Monday, January 8, 2007

MJLT

Michael James Lever Tillotson

Today is the first anniversary of my Father's death. My thoughts today turn naturally to him; as well as to my Mother, who luckily today will be kept company by my sister in Suffolk.

It is hard to know what I can say. I think I’ll just include what I said at his memorial service last May, in a small village church in deepest, greenest Suffolk, five months after the funeral. It is a little pompous and serious in its style, but I wanted to be formal, more formal than my sisters had wanted to be, since I wanted to communicate in all seriousness the sense in which his life had been a success, and a gift to those who knew him. In any case, if you can’t be serious about someone when you’re publically saying goodbye to them forever, when can you be?

"I think the earliest memory I have of my Dad is of lying on him as he was watching a TV programme about Stalin, the Russian dictator, a man who always fascinated him, and after whom, as some of you may recall, he named our first family dog, the large black and white spaniel, who lived with us at Barton Road until the late 1970s.
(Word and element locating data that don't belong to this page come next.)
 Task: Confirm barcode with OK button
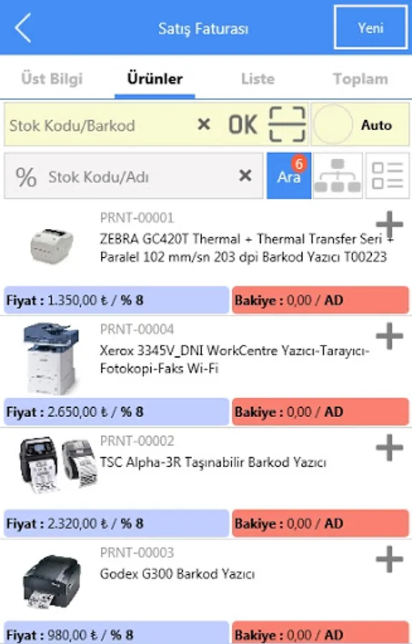(243, 125)
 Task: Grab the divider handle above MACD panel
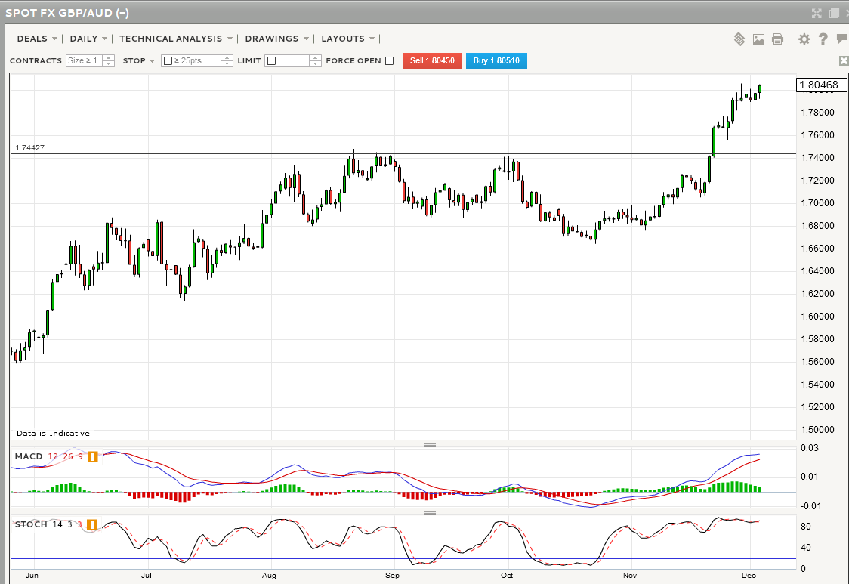[x=430, y=445]
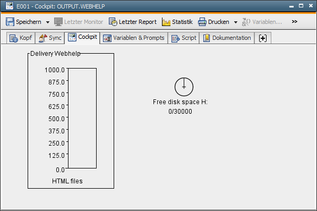
Task: Open the Letzter Report icon
Action: coord(113,22)
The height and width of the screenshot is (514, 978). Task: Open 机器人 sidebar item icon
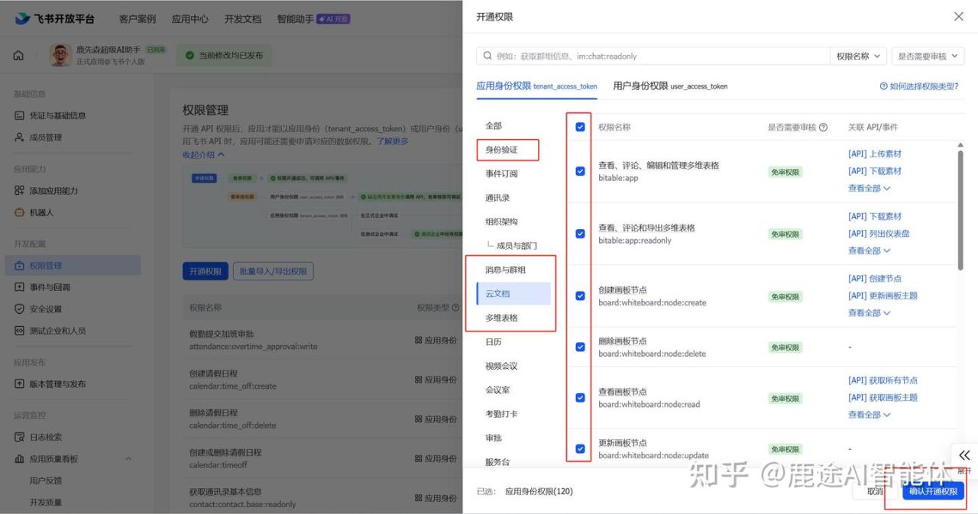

Being something of a shy man, I did not always find Dad the most communicative of men but nevertheless always felt that our affection for one another was clearly communicated, by tone of voice and eye contact, and that a certain shared intellectual and spiritual understanding forged a deep bond between us; particular topics of shared interest were classical music and history...I recall playing Mozart CD’s to him in his declining years in Suffolk, and hearing him speak emotionally about Music and feeling honored to be drawn into such a very special field of his enthusiasm. I recall also his slow, deliberate, majestically delivered speeches he’d on occasions make around the dinner table on topics of history and international politics, subjects very close to his heart… He could talk commandingly and with authority on many subjects but George III, Jack the Ripper and the Cuban missile crisis were three of his favorites I recall fondly.

I have extremely warm and grateful memories of trips I was lucky enough to take with Dad to Germany in 1986 and 1991 and then to Ireland in 1993. That earliest trip to Germany in particular struck a deep chord with me, intensifying my desire to learn about the history and philosophies of the world I live in.

And as we all will who knew him, I thank him for his generosity and again for his humour, but should also like to mention and thank him for his sensitivity and his kind taste for freedom and liberality, that sense in which Dad allowed his 4 children the space and freedom to develop as they wished, and to follow and take their own self-chosen trajectories, and to support them in whatever choices they made.

I feel certain my father is now very well and happy. If Dad can hear me now, as I’m sure he can, may he know that I loved him, as did we all, very much, and may he also know the depths of my gratitide for his life and for all that he gave me, and gave to all who knew him."

Indeed, it's no joke that our family dog when I grew up was called Stalin. Here he is with me, in the late 70s.